Extensibility and custom integrations
Lucenia's AI retrieval pipeline is built on a service provider interface (SPI) architecture that lets you extend every stage of the pipeline with custom implementations. Whether you need to extract content from a proprietary format, connect to an in-house embedding model, or process specialized imagery, you can plug into the pipeline without modifying core code.
Extension points
The following SPI interfaces are available for customization:
| Interface | Purpose | Example |
|---|---|---|
| ContentExtractor | Extract content from custom document formats | NITF news format, proprietary internal formats |
| RasterSource | Read and decode custom raster/image formats | Specialized satellite imagery, medical imaging |
| EmbeddingProvider | Generate embeddings from custom model endpoints | Private fine-tuned models, on-premise GPU clusters |
| InferenceProvider | Run inference against custom LLM endpoints | Private LLMs for OCR, reranking, or classification |
How it works
Each extension point follows the same pattern:
- Implement the interface — Create a Java class that implements the SPI interface
- Register the provider — Package your implementation as a Lucenia plugin with
META-INF/servicesregistration - Configure in pipelines — Reference your custom provider by name in ingest or search pipeline configurations
For detailed implementation guides and code examples, see Extending ingest-content.
Custom content extractors
Implement the ContentExtractor interface to add support for any document format.
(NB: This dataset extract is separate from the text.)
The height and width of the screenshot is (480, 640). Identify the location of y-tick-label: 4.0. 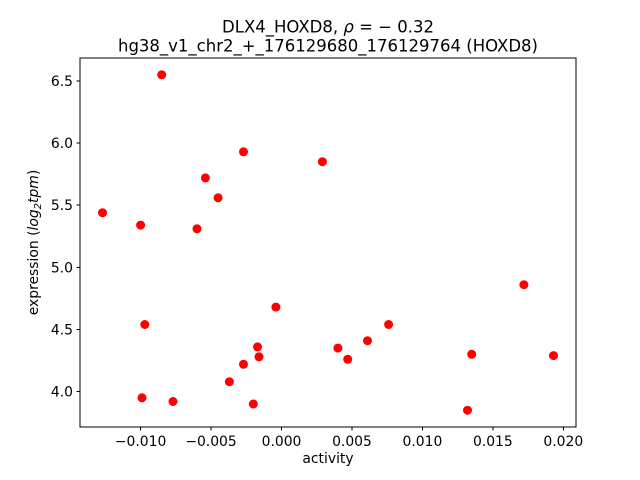
(62, 393).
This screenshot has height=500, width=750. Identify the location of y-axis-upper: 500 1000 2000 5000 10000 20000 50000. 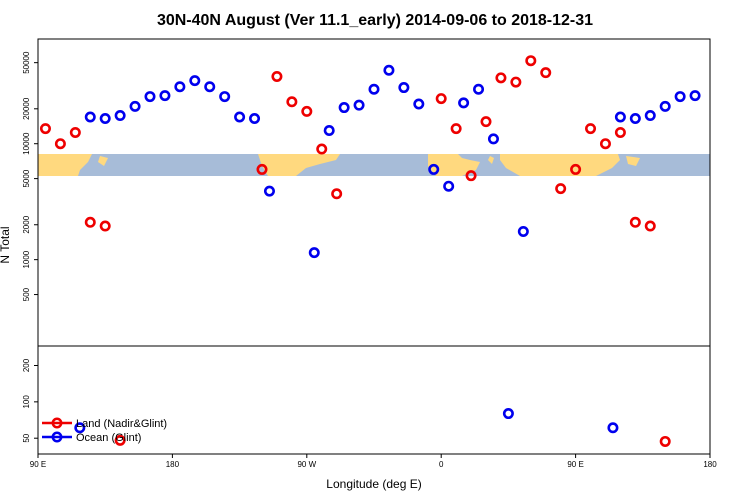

Your extractor receives the raw bytes and MIME type, and returns structured ContentBlock objects that integrate seamlessly with downstream chunking, embedding, and OCR processors.
Example use cases:
- NITF (news industry text format) extraction
- CAD file metadata extraction
- Proprietary internal document formats
- Custom XML/JSON schema parsing
Custom embedding providers
Implement the EmbeddingProvider interface to connect to any embedding model. This is ideal for organizations running fine-tuned models or models with specialized tokenization.
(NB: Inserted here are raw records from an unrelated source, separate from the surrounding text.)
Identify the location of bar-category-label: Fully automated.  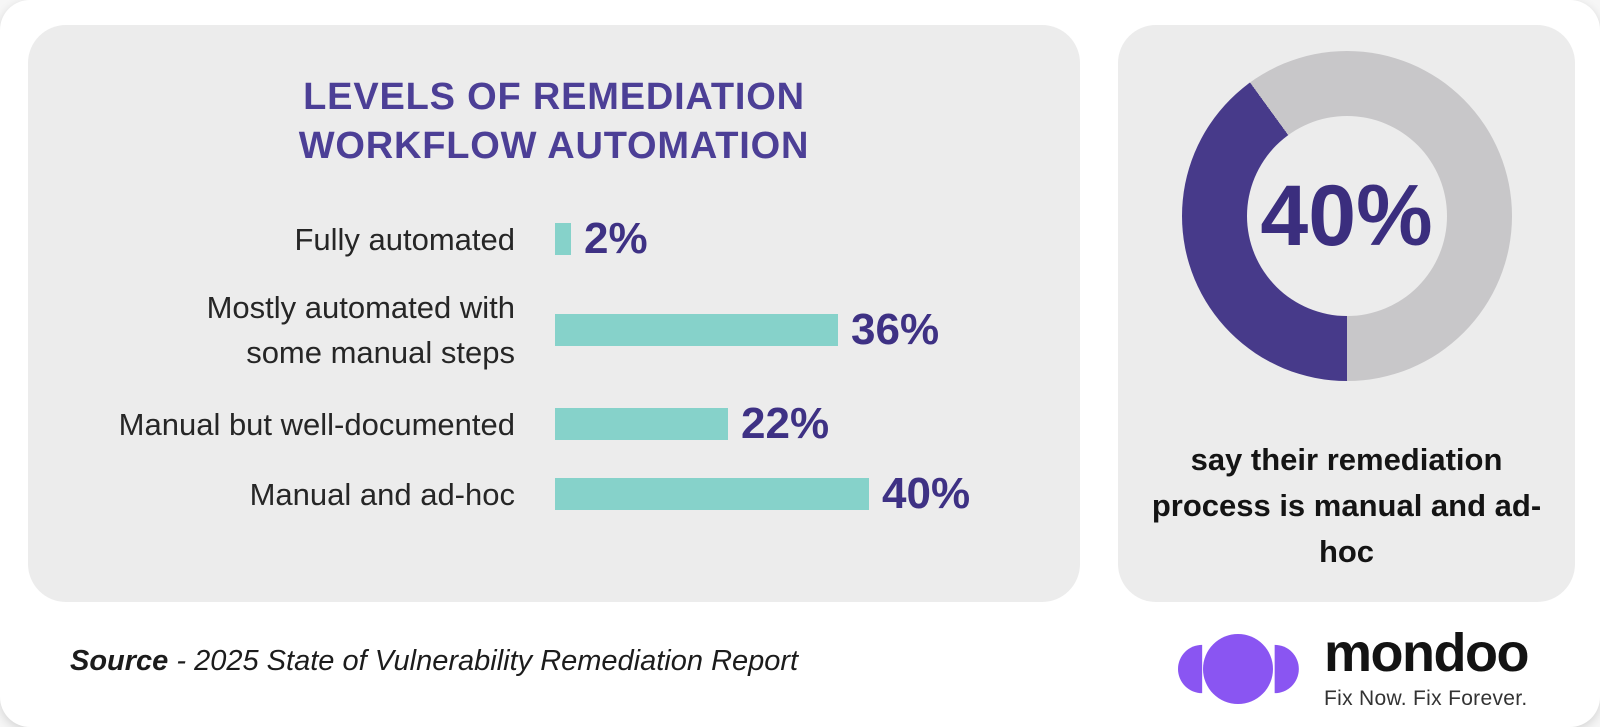
(404, 239).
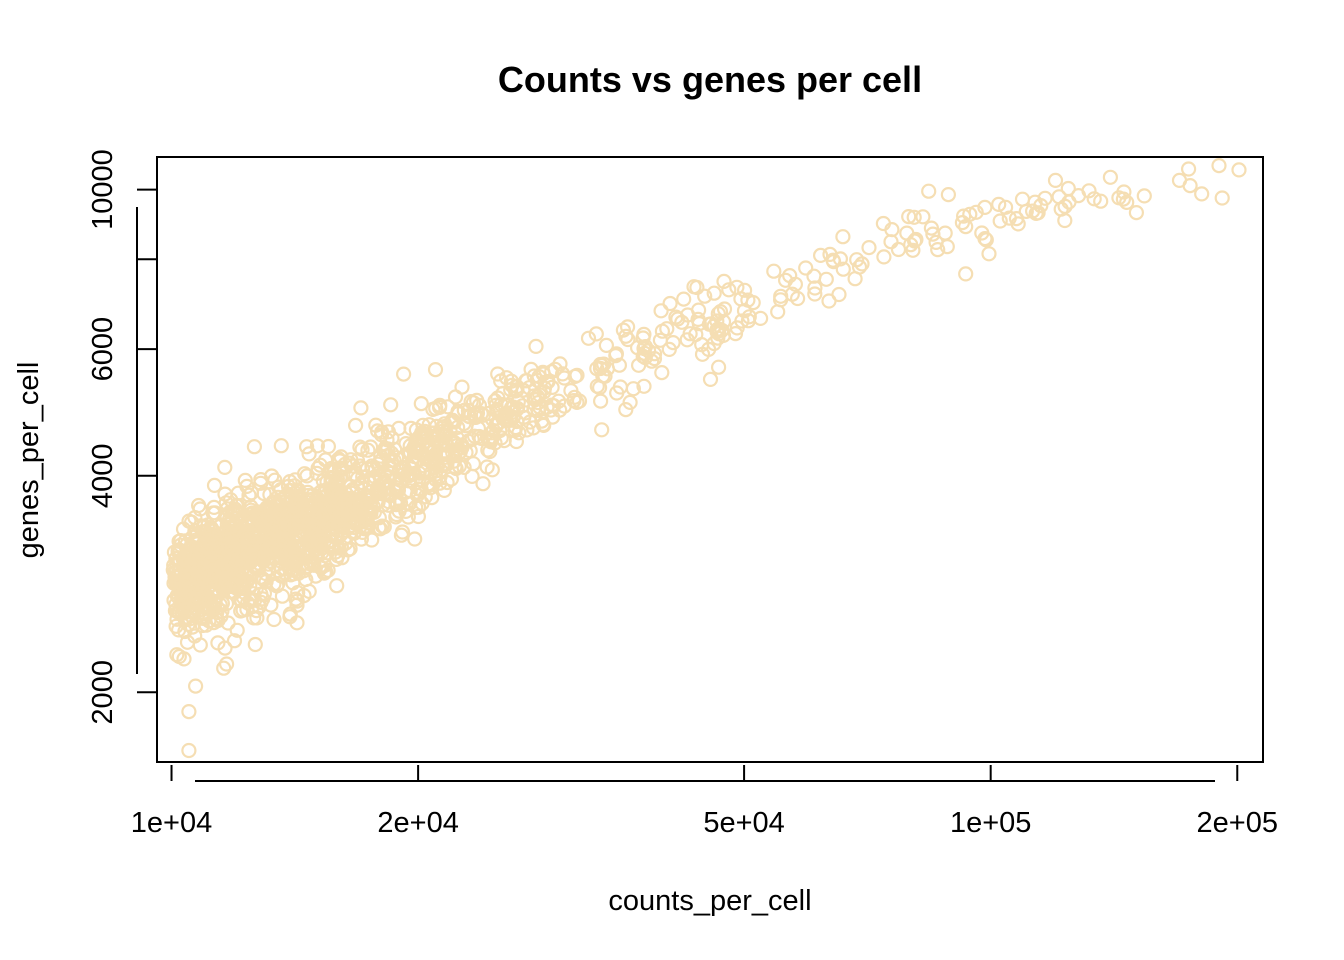 The image size is (1344, 960). Describe the element at coordinates (744, 823) in the screenshot. I see `x-tick-label: 5e+04` at that location.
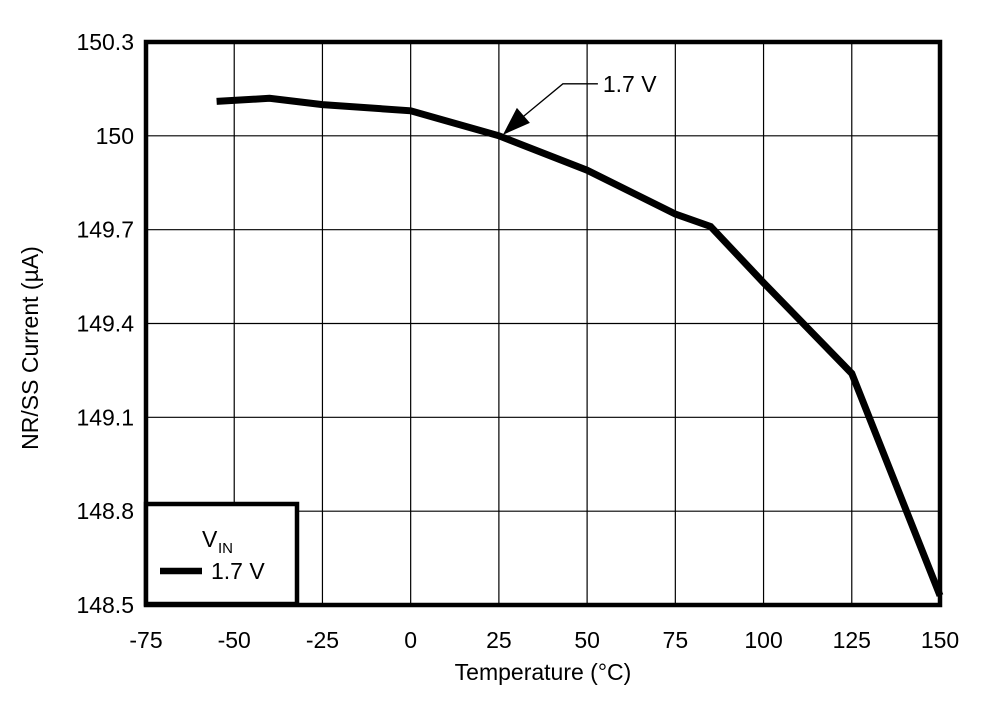  Describe the element at coordinates (226, 548) in the screenshot. I see `legend-title-subscript: IN` at that location.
Your provider receives text or image content and returns dense vectors. It plugs directly into both the embed ingest processor and the query embedding search processor, ensuring consistent embeddings at both index and search time.
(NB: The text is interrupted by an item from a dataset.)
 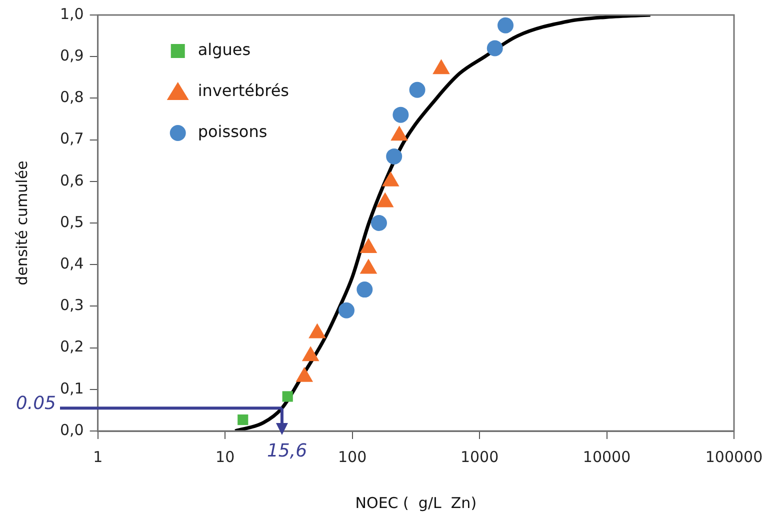 What do you see at coordinates (606, 457) in the screenshot?
I see `x-tick-label: 10000` at bounding box center [606, 457].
Custom inference providers
Implement the InferenceProvider interface to connect the OCR processor and multimodal rerank processor to any LLM endpoint. This enables:
- OCR powered by your own vision models
- Reranking with privately deployed LLMs
- Custom classification or enrichment during ingest
Custom raster sources
Implement the RasterSource interface to add support for custom raster image formats in the image tiling processor. Your implementation handles reading, decoding, and providing spatial metadata for the raster data.